━━━━━ Records shown
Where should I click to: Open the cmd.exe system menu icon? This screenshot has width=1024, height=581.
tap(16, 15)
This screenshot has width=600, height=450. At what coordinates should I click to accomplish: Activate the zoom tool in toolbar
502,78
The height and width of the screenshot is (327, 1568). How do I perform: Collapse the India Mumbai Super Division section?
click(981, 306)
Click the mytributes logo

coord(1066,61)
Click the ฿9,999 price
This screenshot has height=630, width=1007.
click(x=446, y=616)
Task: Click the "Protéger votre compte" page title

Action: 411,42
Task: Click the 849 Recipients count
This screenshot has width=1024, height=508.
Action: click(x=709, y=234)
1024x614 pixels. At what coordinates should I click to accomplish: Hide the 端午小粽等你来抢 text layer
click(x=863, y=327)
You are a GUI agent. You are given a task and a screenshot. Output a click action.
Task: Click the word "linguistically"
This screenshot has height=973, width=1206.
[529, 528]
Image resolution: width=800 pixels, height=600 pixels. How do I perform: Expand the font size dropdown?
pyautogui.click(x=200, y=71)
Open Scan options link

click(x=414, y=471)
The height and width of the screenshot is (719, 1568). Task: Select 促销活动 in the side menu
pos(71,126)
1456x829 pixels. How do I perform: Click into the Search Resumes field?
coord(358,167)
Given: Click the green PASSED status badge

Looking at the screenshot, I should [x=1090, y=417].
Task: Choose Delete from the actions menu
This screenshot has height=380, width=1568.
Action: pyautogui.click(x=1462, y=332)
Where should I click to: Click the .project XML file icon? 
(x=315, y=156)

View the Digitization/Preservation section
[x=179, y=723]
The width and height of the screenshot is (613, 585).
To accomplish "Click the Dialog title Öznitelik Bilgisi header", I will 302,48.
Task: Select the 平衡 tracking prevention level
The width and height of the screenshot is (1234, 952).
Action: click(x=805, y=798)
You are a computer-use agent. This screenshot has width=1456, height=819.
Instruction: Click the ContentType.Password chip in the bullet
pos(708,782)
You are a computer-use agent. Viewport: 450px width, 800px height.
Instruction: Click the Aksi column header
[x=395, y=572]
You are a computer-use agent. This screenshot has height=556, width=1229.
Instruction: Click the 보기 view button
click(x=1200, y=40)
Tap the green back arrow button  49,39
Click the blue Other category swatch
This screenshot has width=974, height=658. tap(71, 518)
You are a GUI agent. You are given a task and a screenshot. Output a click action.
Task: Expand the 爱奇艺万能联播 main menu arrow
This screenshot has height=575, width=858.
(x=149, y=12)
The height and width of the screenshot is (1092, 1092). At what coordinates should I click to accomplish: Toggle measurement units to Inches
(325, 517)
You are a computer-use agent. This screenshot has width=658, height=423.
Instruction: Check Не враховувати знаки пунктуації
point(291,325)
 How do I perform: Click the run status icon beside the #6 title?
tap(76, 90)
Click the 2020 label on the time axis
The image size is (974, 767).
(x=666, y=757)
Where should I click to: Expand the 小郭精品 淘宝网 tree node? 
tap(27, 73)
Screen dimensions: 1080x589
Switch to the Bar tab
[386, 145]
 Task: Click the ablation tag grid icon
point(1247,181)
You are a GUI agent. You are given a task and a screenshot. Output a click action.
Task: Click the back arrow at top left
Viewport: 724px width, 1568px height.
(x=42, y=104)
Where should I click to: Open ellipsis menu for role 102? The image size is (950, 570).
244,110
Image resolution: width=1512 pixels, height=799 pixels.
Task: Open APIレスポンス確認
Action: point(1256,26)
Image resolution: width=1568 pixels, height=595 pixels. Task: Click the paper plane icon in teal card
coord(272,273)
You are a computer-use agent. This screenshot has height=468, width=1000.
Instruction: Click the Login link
━━━━━━━━━━
**What to produce**
Lines from the one with "Click the blue Other category swatch" through the last line of the listing above: return these exactly, and nothing else.

**Answer section**
Click the blue Other category swatch
This screenshot has width=974, height=658. tap(71, 518)
You are a GUI agent. You are given a task and a screenshot. Output a click action.
Task: Expand the 爱奇艺万能联播 main menu arrow
This screenshot has height=575, width=858.
(x=149, y=12)
The height and width of the screenshot is (1092, 1092). At what coordinates should I click to accomplish: Toggle measurement units to Inches
(325, 517)
You are a computer-use agent. This screenshot has width=658, height=423.
Instruction: Check Не враховувати знаки пунктуації
point(291,325)
 How do I perform: Click the run status icon beside the #6 title?
tap(76, 90)
Click the 2020 label on the time axis
The image size is (974, 767).
(x=666, y=757)
Where should I click to: Expand the 小郭精品 淘宝网 tree node? 
tap(27, 73)
Screen dimensions: 1080x589
Switch to the Bar tab
[386, 145]
 Task: Click the ablation tag grid icon
point(1247,181)
You are a GUI agent. You are given a task and a screenshot. Output a click action.
Task: Click the back arrow at top left
Viewport: 724px width, 1568px height.
(x=42, y=104)
Where should I click to: Open ellipsis menu for role 102? The image size is (950, 570).
244,110
Image resolution: width=1512 pixels, height=799 pixels.
Task: Open APIレスポンス確認
Action: point(1256,26)
Image resolution: width=1568 pixels, height=595 pixels. Task: Click the paper plane icon in teal card
coord(272,273)
You are a computer-use agent. This screenshot has height=468, width=1000.
Instruction: Click the Login link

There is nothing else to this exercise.